少突胶质细胞及其分化调控因子Olig2在精神分裂症发生中的作用机制研究

Schizophrenia is a major psychiatric disorder and the etiology of it is still unclear at present. The previous studies showed that the abnormalities of oligodendrocytes(OLS) and oligodendrocyte precusor cells(OPC) were found in the brains of patients with schizophrenia. In addition, as the critical regulator factor for the differentiation of OPC to OLS, Olig2 gene, was also altered in schizophrenia.Our previous study also found that the methylation level in the promoter of Olig2 gene from the peripheral blood of schizophrenia was significantly higher than that from the controls. However, it is still unknown whether it is a primary or secondary change about the OLS damage and abnormal regulation of Olig2 in the differentiation of OLS in the pathogenesis of schizophrenia. In the study, based on the basis of our previous experiments, the conditional mice with expression of diphtheria toxin protein and the knockout mice with the deletion of Olig2 gene in OPC will be used as the targeted animals. The behavior changes of mice from behavior experiments, and prepulse inhibition (PPI) missing which is the characteristic changes of electrophysiology in the schizophrenic, would be used as the evaluation index. The immunofluorescence, in situ hybridization and electrophysiological techniques would be applied to explore the roles of OLS death in the specific brain regions of mice and the abnormal regulation of Olig2 during the differentiation and maturation of OLS in the incidence of schizophrenia-like symptoms and PPI missing. The aim of the study is to obtain direct evidence to explore the exact relationship between the changes of the OLS damage and Olig2 gene abnormal regulation of OPC differentiation and schizophrenia, and also provide the valid evidence in order to ultimately uncover the etiology of the complicated disease.

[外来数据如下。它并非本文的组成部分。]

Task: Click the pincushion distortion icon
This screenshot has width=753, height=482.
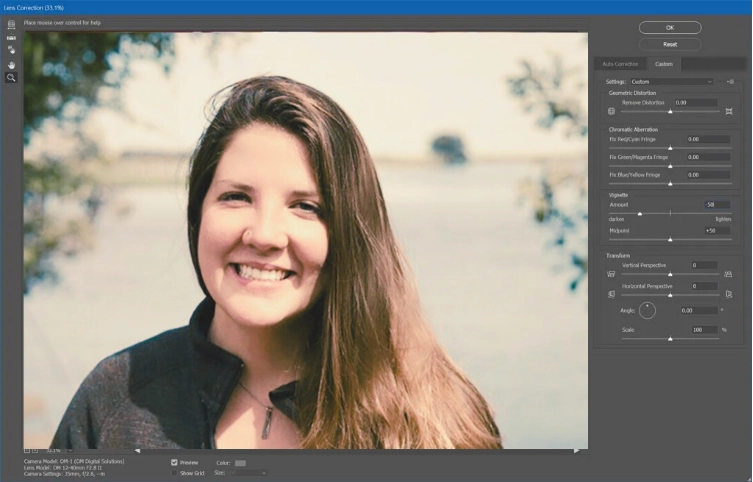Action: click(729, 111)
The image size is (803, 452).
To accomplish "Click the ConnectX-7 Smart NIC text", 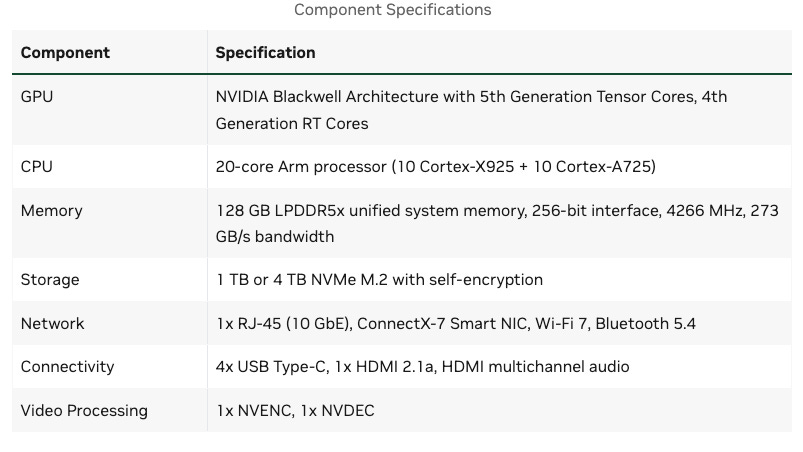I will 443,324.
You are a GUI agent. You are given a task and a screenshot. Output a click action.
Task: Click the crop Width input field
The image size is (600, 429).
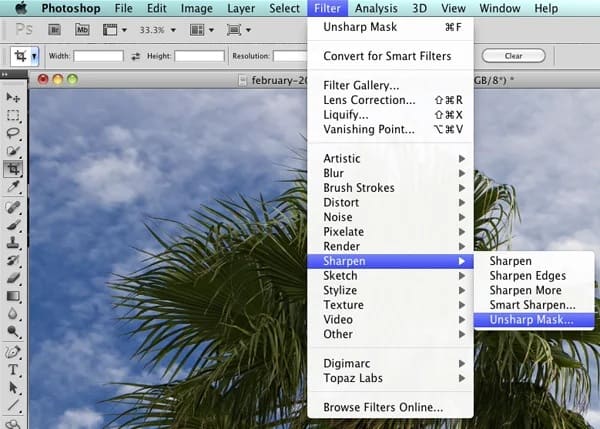coord(98,56)
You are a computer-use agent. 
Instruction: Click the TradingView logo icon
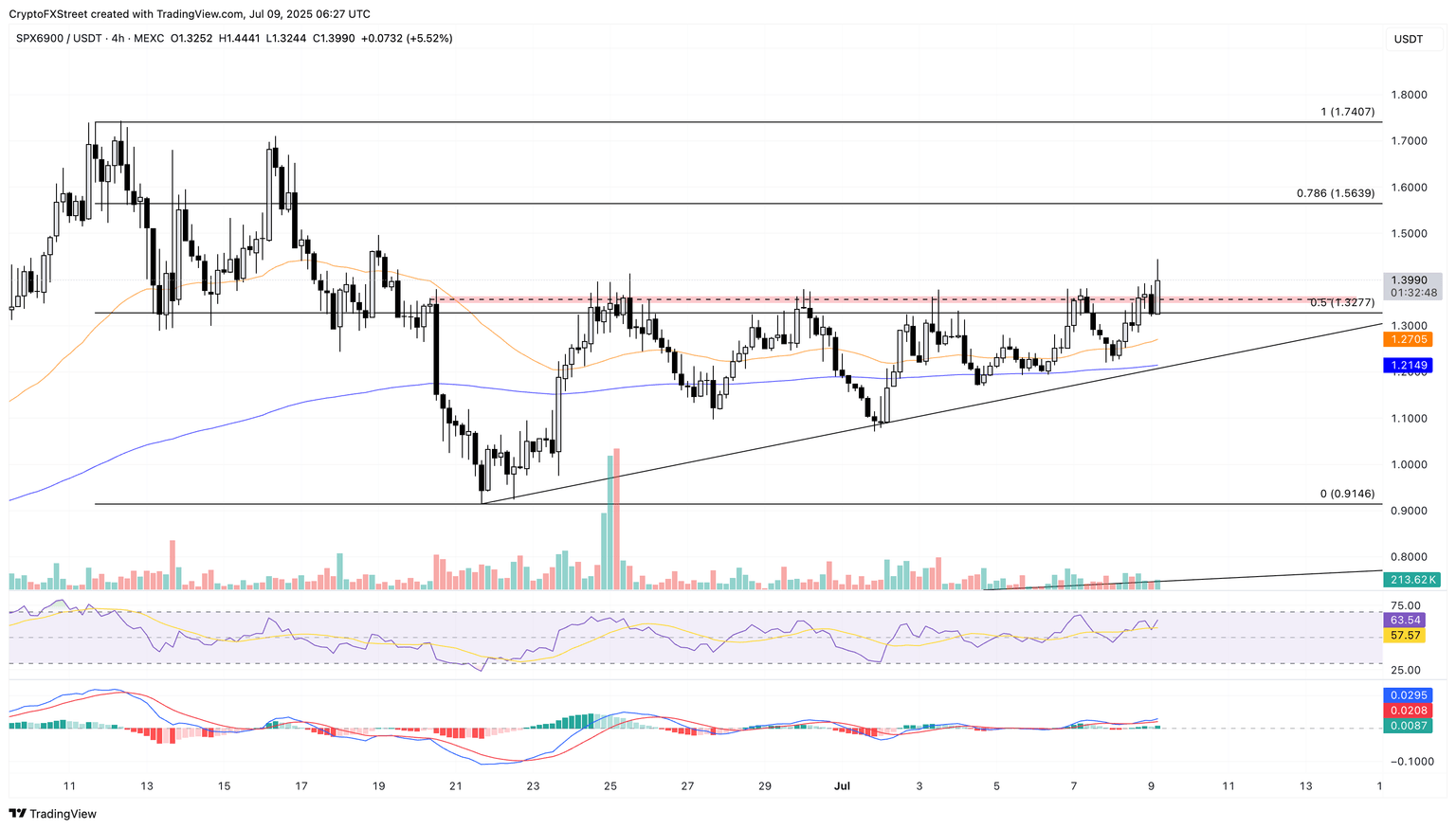[18, 813]
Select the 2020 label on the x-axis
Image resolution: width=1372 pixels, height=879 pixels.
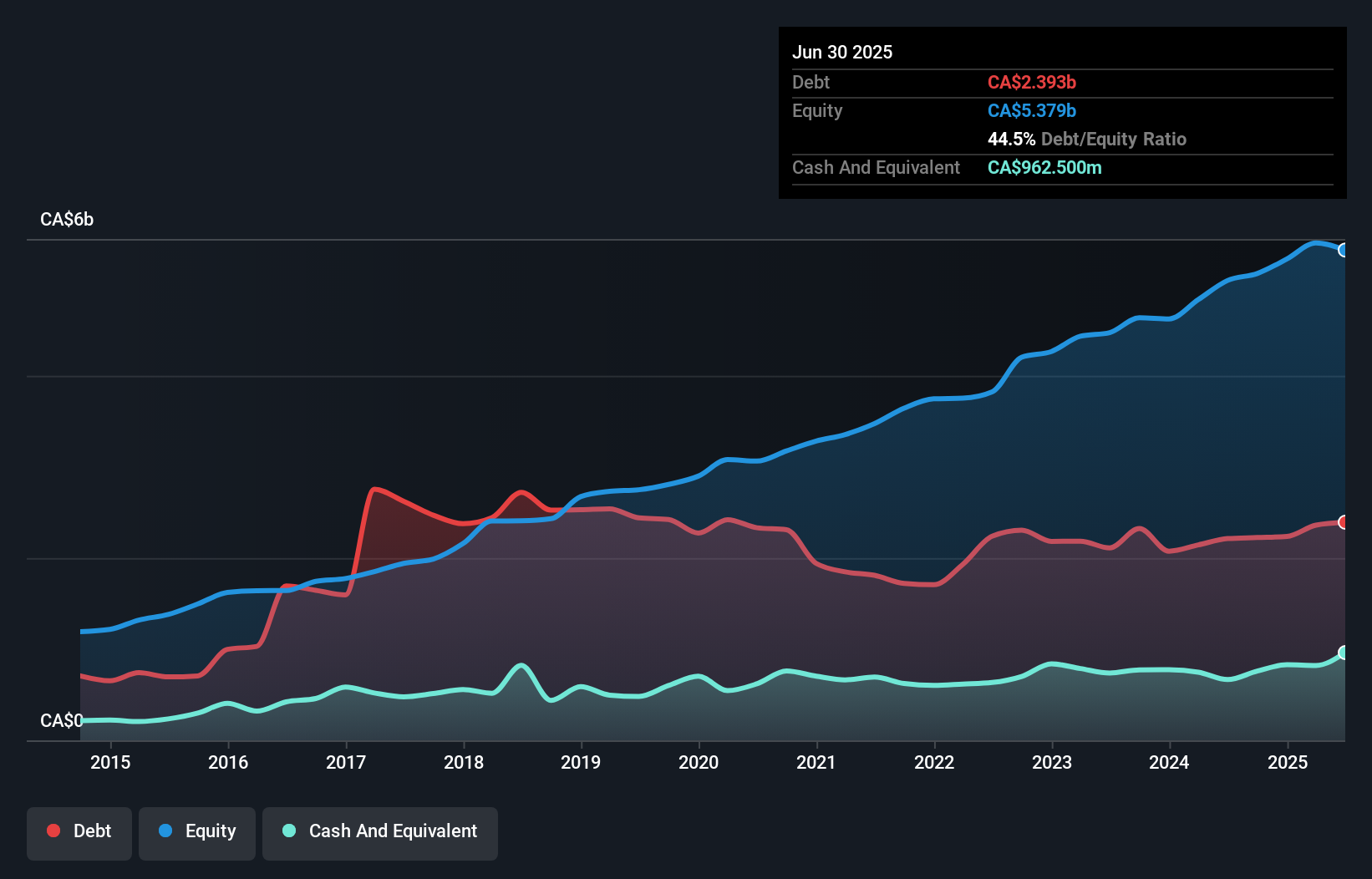coord(699,762)
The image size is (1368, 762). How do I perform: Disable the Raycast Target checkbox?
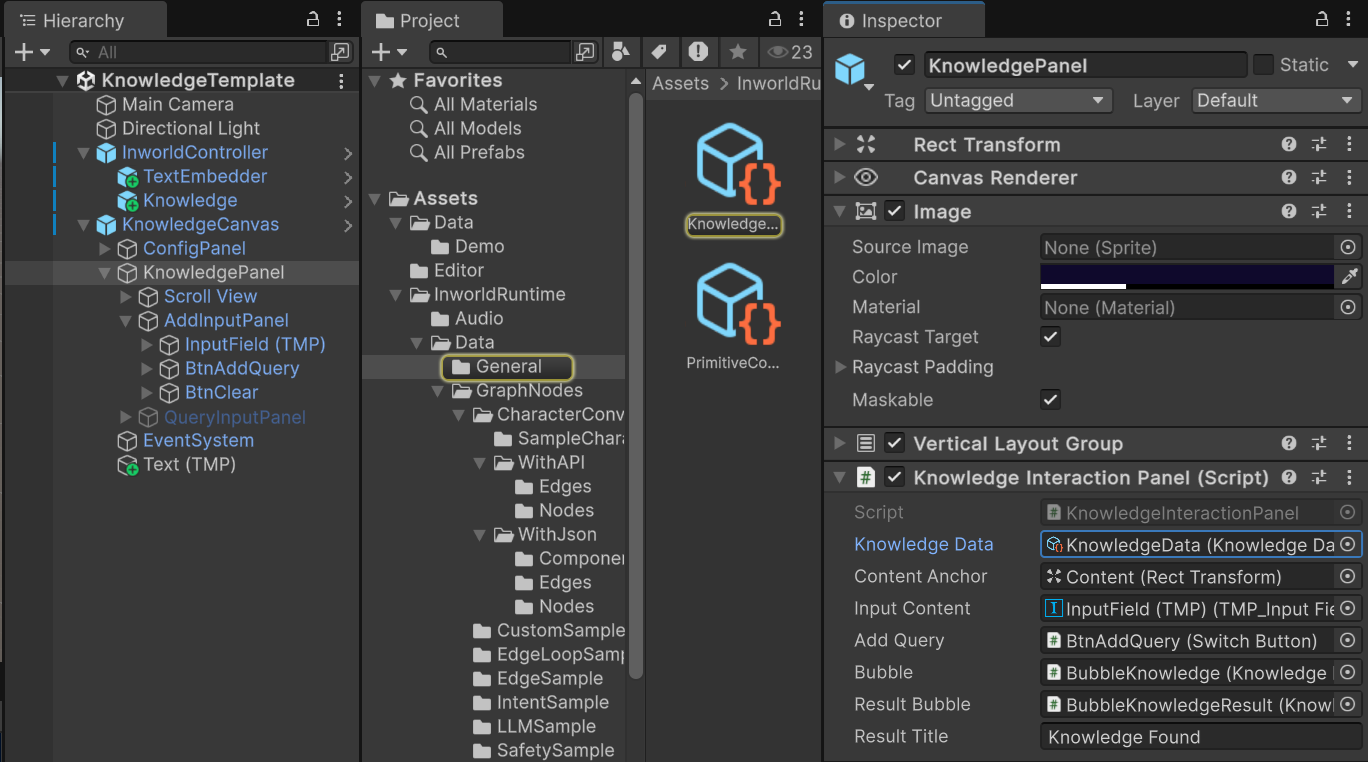point(1050,337)
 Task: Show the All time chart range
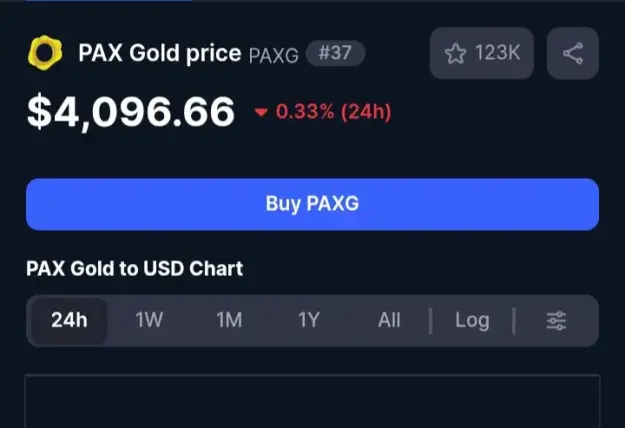pos(389,320)
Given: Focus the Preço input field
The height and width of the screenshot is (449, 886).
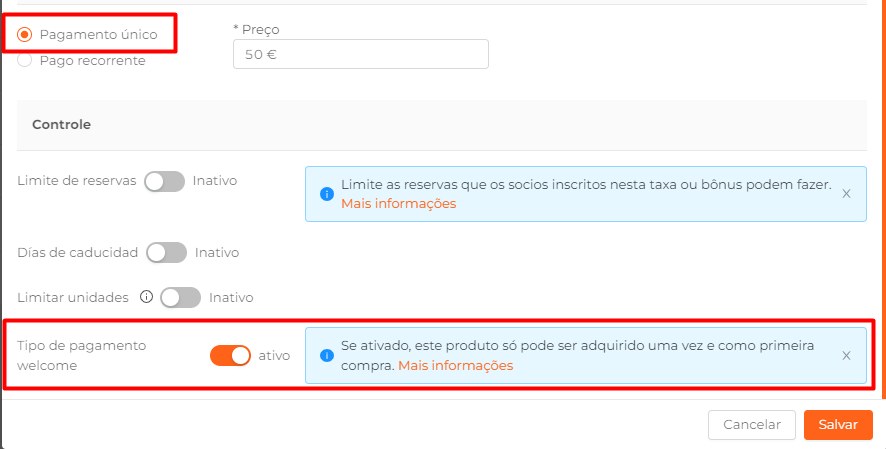Looking at the screenshot, I should click(x=361, y=54).
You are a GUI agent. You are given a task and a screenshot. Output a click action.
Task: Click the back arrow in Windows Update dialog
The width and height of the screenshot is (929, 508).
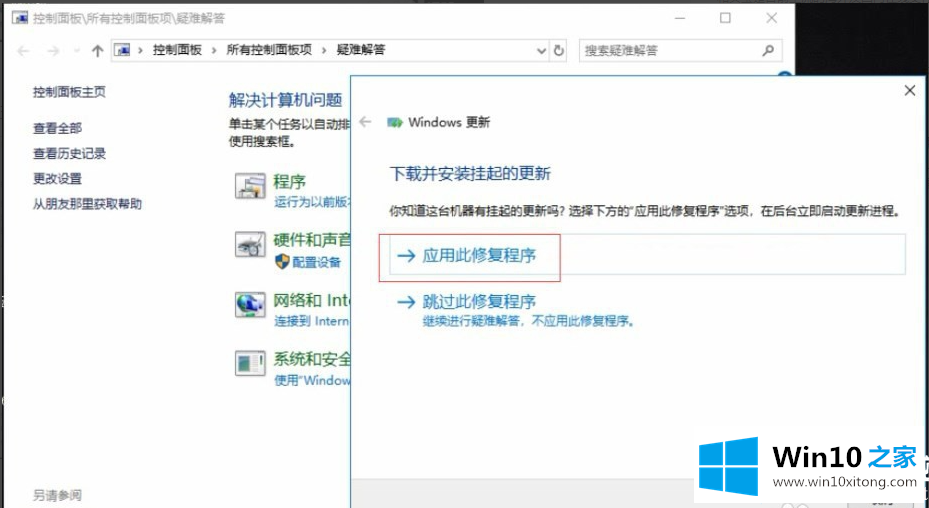[366, 122]
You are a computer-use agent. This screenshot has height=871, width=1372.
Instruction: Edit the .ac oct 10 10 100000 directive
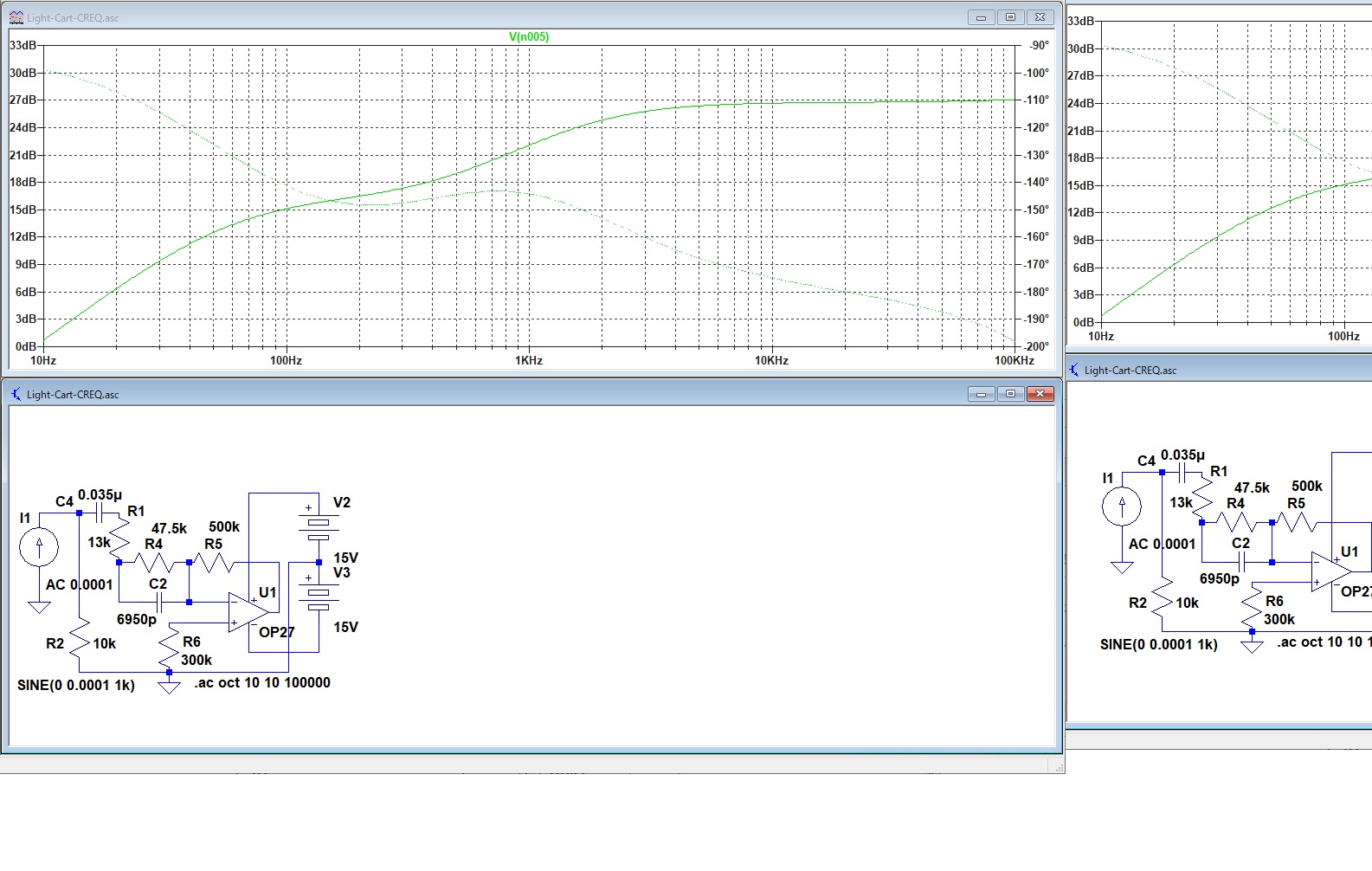click(x=262, y=682)
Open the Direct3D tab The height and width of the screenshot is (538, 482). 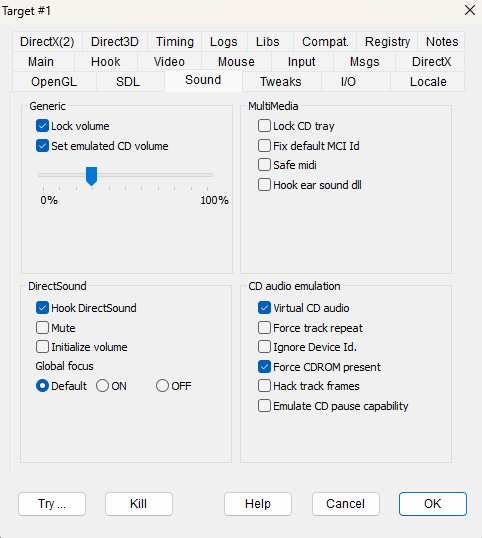pyautogui.click(x=115, y=42)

精神分裂症是一种重性精神障碍，其病因至今未明。研究发现，该症患者尸脑组织少突胶质细胞（OLS）及其前体细胞（OPC）存在异常，且调控OPC分化成熟为OLS的决定性因子Olig2也存在异常。申请人既往研究发现，该症患者外周血Olig2基因启动子区甲基化水平异常升高。但OLS损害及Olig2基因异常调控OPC分化是该症发生的原发改变还是继发改变，至今不清。本课题在前期实验基础上，利用已制备的条件性白喉毒素A片段表达小鼠和OPC中Olig2基因敲除小鼠，以小鼠行为学和分裂症特征性改变即前脉冲抑制（PPI）缺失为评价指标, 应用免疫荧光、原位杂交及电生理等技术，探讨小鼠脑特定部位OLS异常及Olig2基因异常调控OPC分化成熟在精神分裂样症状产生及在PPI缺失机制中的作用。通过本研究，期望获取OLS损害及Olig2基因异常调控与精神分裂样症状产生间因果关系的直接证据，为该症病因学研究提供科学依据。

精神分裂症是一种重性精神障碍，其病因至今未明。研究发现，该症患者尸脑组织少突胶质细胞（OLS）及其前体细胞（OPC）存在异常，且调控OPC分化成熟为OLS的决定性因子Olig2也存在异常。但OLS损害及Olig2基因异常调控OPC分化是该症发生的原发性改变还是继发性改变，至今不清。本课题在前期实验基础上，利用已制备的条件性白喉毒素A片段表达小鼠和OPC中Olig2基因敲除小鼠，以小鼠行为学和分裂症特征性改变即前脉冲抑制（PPI）为评价指标,探讨小鼠脑特定部位OLS异常及Olig2基因异常调控OPC分化成熟在分裂样症状产生及在PPI缺失机制中的作用。本研究发现：与海马区(497.76±6.70cm)和胼胝体区(447.31±17.20cm)注入生理盐水的小鼠相比，Tamaxifen注射小鼠在旷场中心移动距离显著增多（761.52±11.38cm，P<0.05；782.50±7.59cm，P<0.05）；与野生型小鼠相比(中心区1:18.97±0.93; 中心区2:16.83±1.13)， Olig2基因敲除小鼠在中心区域运动的时间较多(中心区1: 29.52±0,58, P<0.05; 中心区2: 28.66±1.11，P<0.05)；与野生型小鼠相比，少突胶质细胞前体细胞Olig2基因敲除小鼠在76dB（P<0.05)和82dB（P<0.01）前脉冲信号出现时对惊跳反应的抑制显著变少；电镜检查结果，与正常对照组相比，Olig2基因敲除组小鼠视神经和胼胝体的髓鞘化轴突数量减少（P<0.05）。本研究为精神分裂症的病因学研究和该疾病的治疗靶点提供了重要的科学依据。